What is the Insurance Fund?
Simply put, the Insurance Fund is what prevents the balance of losing traders to drop below zero, while also ensuring that winning traders get their profits.
To illustrate, let’s suppose that Alice has $2,000 in her futures account, which is used to open a 10x BNB long position at $20 per coin. Note that Alice is buying contracts from another trader and not from the exchange. So, on the other side of the trade, we have Bob, with a short position of the same size.
Because of the 10x leverage, Alice now holds a 100 BNB position (worth $20,000), with a $2,000 collateral. However, if the BNB price drops from $20 to $18, Alice could have her position automatically closed. This means that her assets would be liquidated and her $2,000 collateral entirely lost.
If for whatever reason, the system is not able to close her positions on time and the market price drops more, the Insurance Fund will be activated to cover those losses until the position is closed. This wouldn’t change much for Alice, as she was liquidated and her balance is zero, but it ensures that Bob is able to get his profit. Without the Insurance Fund, Alice’s balance would not only drop from $2,000 to zero but could also become negative.

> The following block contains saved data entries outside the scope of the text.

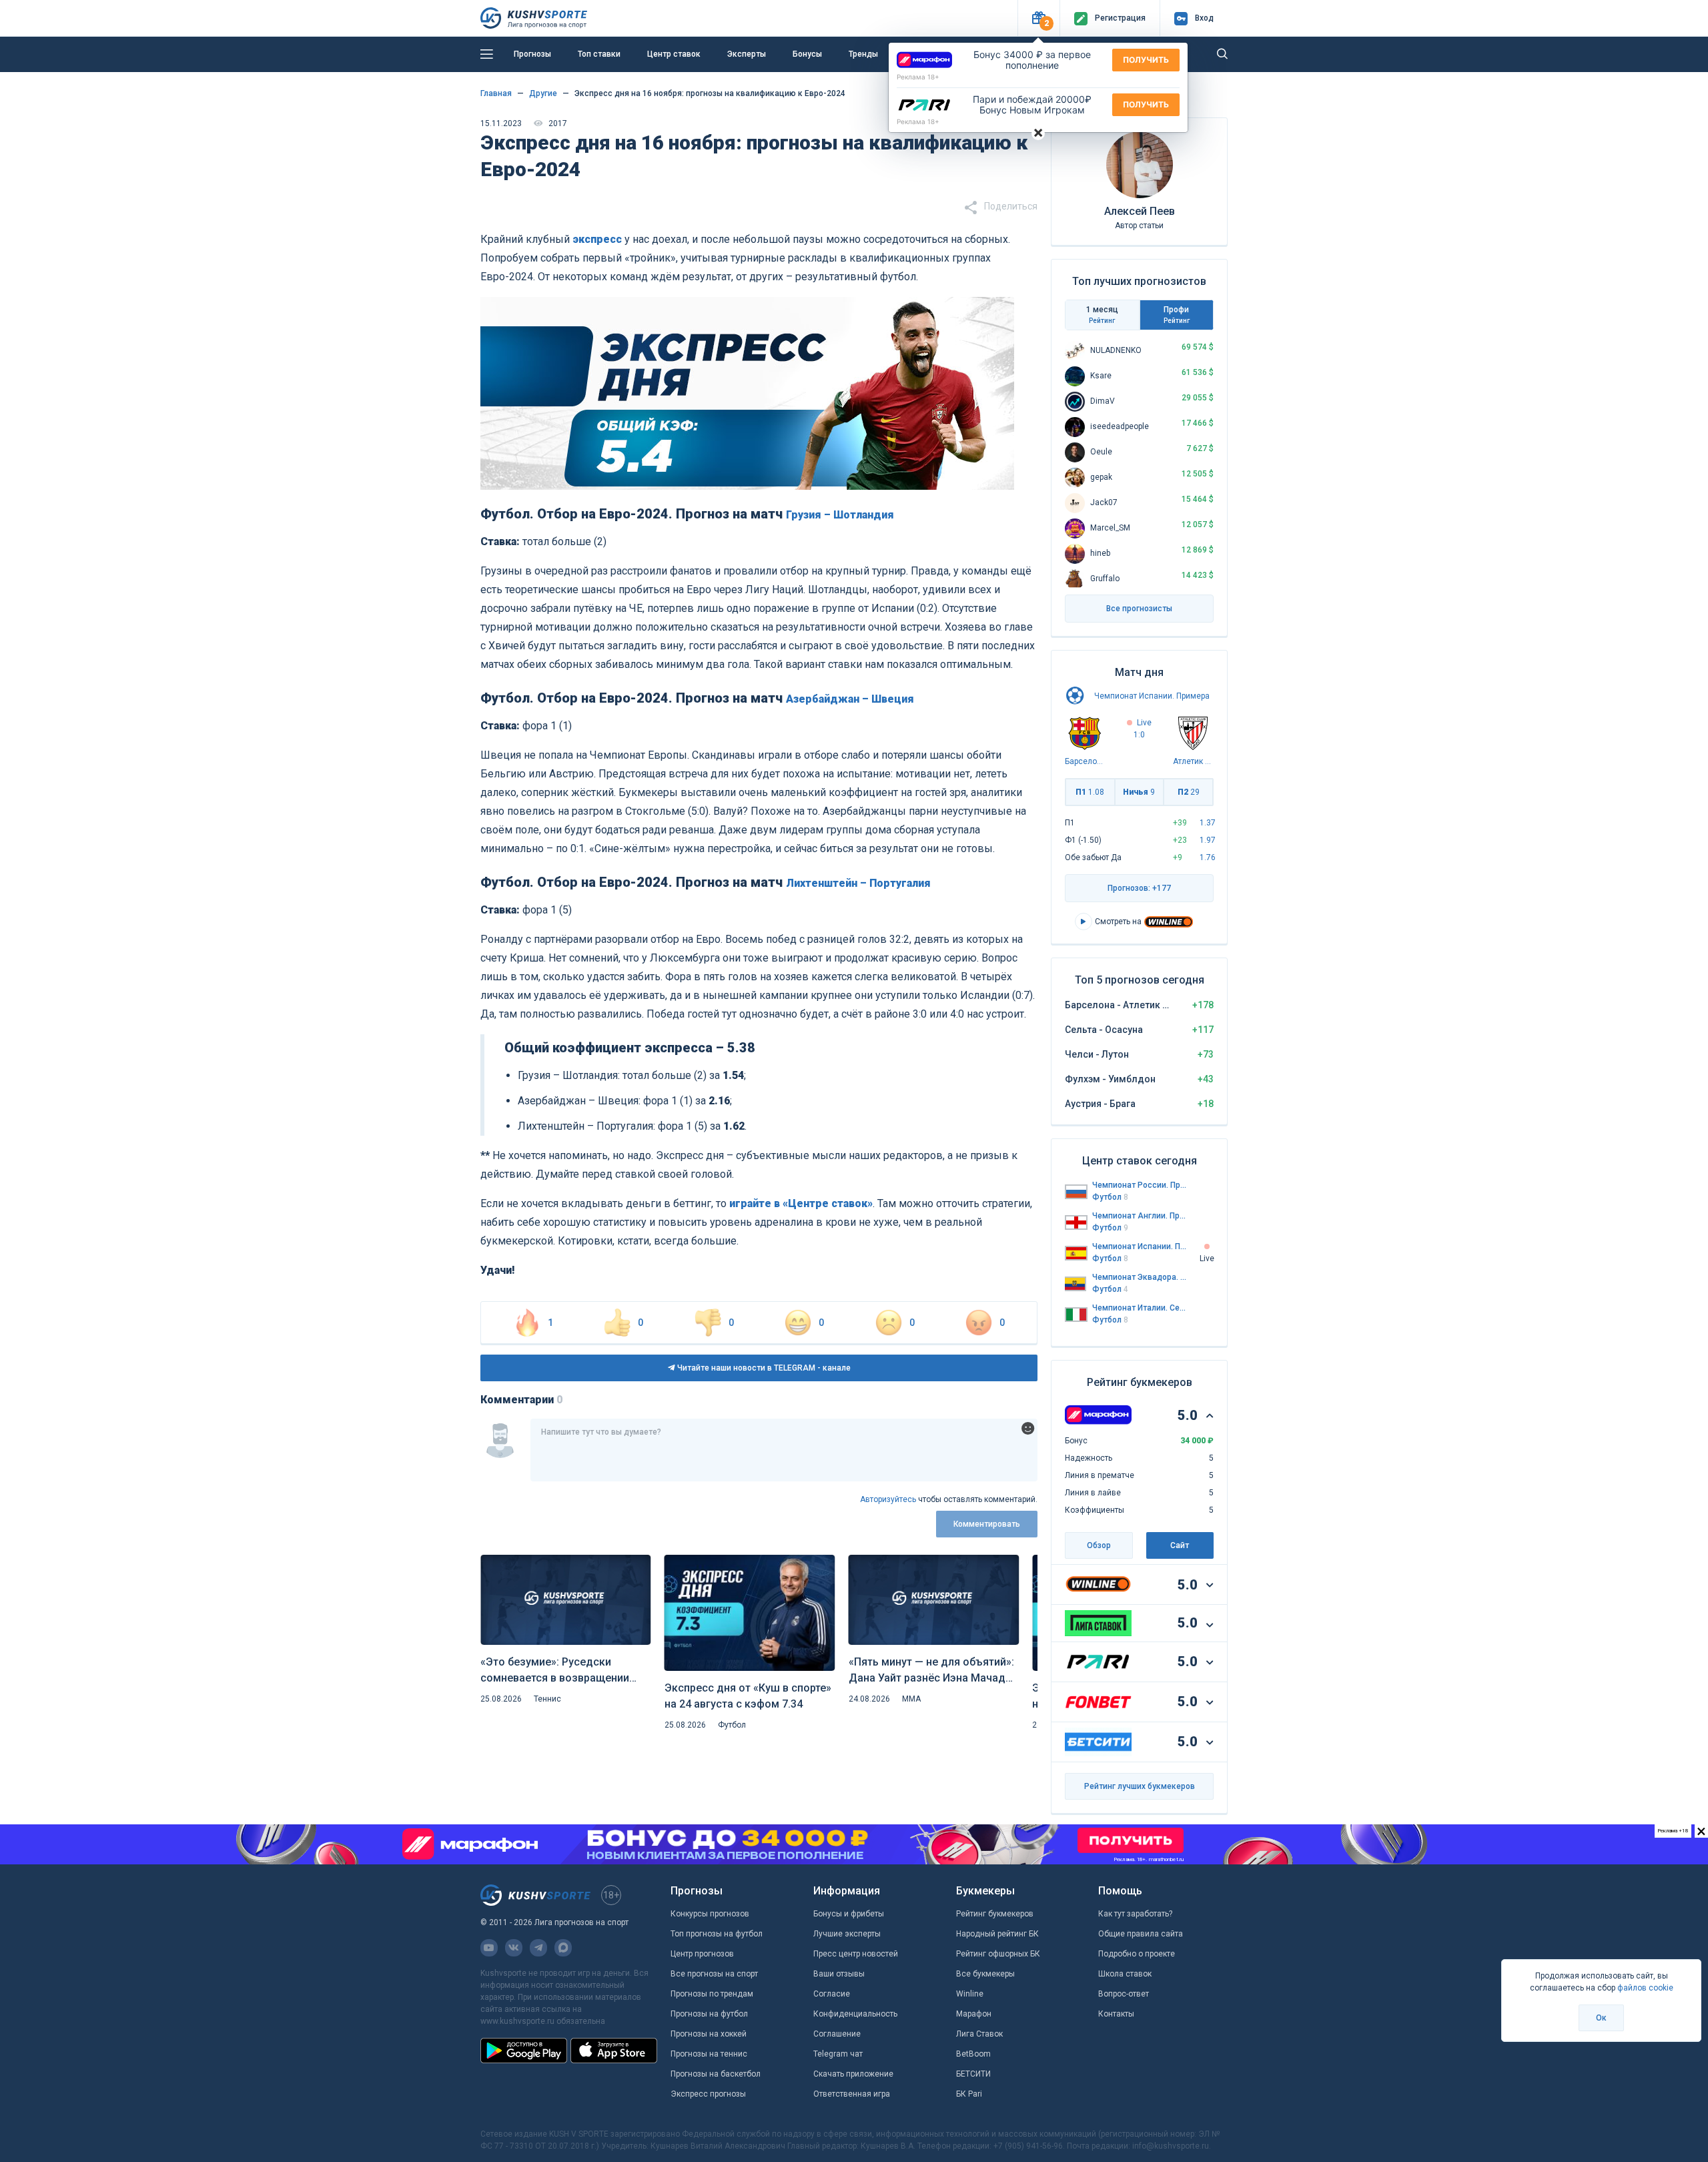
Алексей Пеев (1139, 211)
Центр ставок (674, 54)
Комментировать (986, 1524)
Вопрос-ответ (1123, 1994)
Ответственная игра (851, 2094)
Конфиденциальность (855, 2014)
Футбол (732, 1725)
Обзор (1099, 1545)
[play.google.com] (523, 2050)
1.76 (1208, 857)
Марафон (973, 2014)
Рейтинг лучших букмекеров (1139, 1786)
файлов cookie (1645, 1988)
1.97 (1208, 840)
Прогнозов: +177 (1139, 888)
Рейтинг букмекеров (994, 1913)
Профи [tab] (1177, 314)
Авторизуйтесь (888, 1499)
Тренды (863, 54)
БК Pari (969, 2094)
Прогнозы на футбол (709, 2014)
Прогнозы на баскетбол (716, 2074)
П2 (1189, 792)
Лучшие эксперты (847, 1933)
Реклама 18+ (918, 77)
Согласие (831, 1994)
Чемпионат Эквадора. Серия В (1139, 1277)
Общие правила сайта (1140, 1933)
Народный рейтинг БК (997, 1933)
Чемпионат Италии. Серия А (1139, 1308)
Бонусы (807, 54)
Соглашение (837, 2034)
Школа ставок (1125, 1973)
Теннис (547, 1699)
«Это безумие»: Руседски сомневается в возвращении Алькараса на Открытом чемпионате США (554, 1671)
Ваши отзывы (839, 1973)
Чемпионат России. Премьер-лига (1139, 1185)
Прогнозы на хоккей (709, 2034)
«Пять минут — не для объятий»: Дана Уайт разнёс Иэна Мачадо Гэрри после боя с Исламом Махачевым (931, 1671)
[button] (1038, 18)
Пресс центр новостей (855, 1953)
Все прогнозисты (1139, 608)
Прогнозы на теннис (709, 2054)
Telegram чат (838, 2054)
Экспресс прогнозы (708, 2094)
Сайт (1179, 1545)
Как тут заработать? (1135, 1913)
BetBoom (973, 2054)
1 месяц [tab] (1102, 314)
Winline (969, 1994)
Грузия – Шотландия (840, 514)
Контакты (1116, 2014)
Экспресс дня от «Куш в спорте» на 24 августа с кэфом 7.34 (748, 1696)
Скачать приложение (853, 2074)
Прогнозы (532, 54)
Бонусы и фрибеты (848, 1913)
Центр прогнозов (702, 1953)
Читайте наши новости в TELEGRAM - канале (763, 1368)
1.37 (1208, 822)
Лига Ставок (979, 2034)
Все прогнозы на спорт (714, 1973)
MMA (911, 1699)
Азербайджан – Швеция (850, 699)
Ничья (1139, 792)
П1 (1090, 792)
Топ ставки (599, 54)
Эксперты (746, 54)
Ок (1601, 2018)
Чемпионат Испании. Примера (1152, 696)
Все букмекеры (985, 1973)
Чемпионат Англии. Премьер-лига (1139, 1215)
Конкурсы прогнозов (710, 1913)
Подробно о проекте (1136, 1953)
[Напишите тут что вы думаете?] (783, 1450)
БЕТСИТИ (973, 2074)
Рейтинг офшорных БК (998, 1953)
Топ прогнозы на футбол (717, 1933)
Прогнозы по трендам (712, 1994)
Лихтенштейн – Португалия (858, 883)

In practice, however, her long position would probably be closed before that because her maintenance margin would be lower than the minimum required. The liquidation fees go directly to the Insurance Fund, and any remaining funds are returned to the users. So, the Insurance Fund is a mechanism designed to use the collateral taken from liquidated traders to cover losses of bankrupt accounts. In normal market conditions, the Insurance Fund is expected to grow continually as users are liquidated.
Summing up, the Insurance Fund gets bigger when users are liquidated before their positions reach a break-even or negative value. But in more extreme cases, the system may be unable to close all positions, and the Insurance Fund will be used to cover potential losses. Although uncommon, this could happen during periods of high volatility or low market liquidity.
How do Insurance Funds work?
In cases where a trader in liquidation (defined as collateral < maintenance margin) has less than 0 USDT after all his positions are liquidated, or is otherwise unable to liquidate positions, the trader is bankrupt, and Coinlocally will take over the remaining positions.
In the majority of these cases, Coinlocally will use the Insurance Fund to take over the positions and offload them onto the market gradually. The Insurance Fund will collect liquidation fees from users that do not result in bankruptcy. If the insurance fund is unable to accept positions from the liquidations, counterparty-liquidation will occur.
How can I see my Insurance Funds?
You can find the trading rules, including your insurance fund and other important information, from the link below:
https://futures.coinlocally.com/en_US/futuresData
- The liquidation price displayed on the order page is for reference only. The actual liquidation price will be affected by market fluctuations and other factors. The final liquidation price is subject to the actual price the platform charges. Please note that price differences may lead to asset losses when liquidation happens. Therefore, please keep track of the LTV ratio to avoid being liquidated.
- When your position is liquidated, a certain percentage of the Insurance Clearance fee will be collected and contributed to the Insurance Fund reserves, marked as ''Insurance Clearance'' in the Transaction History.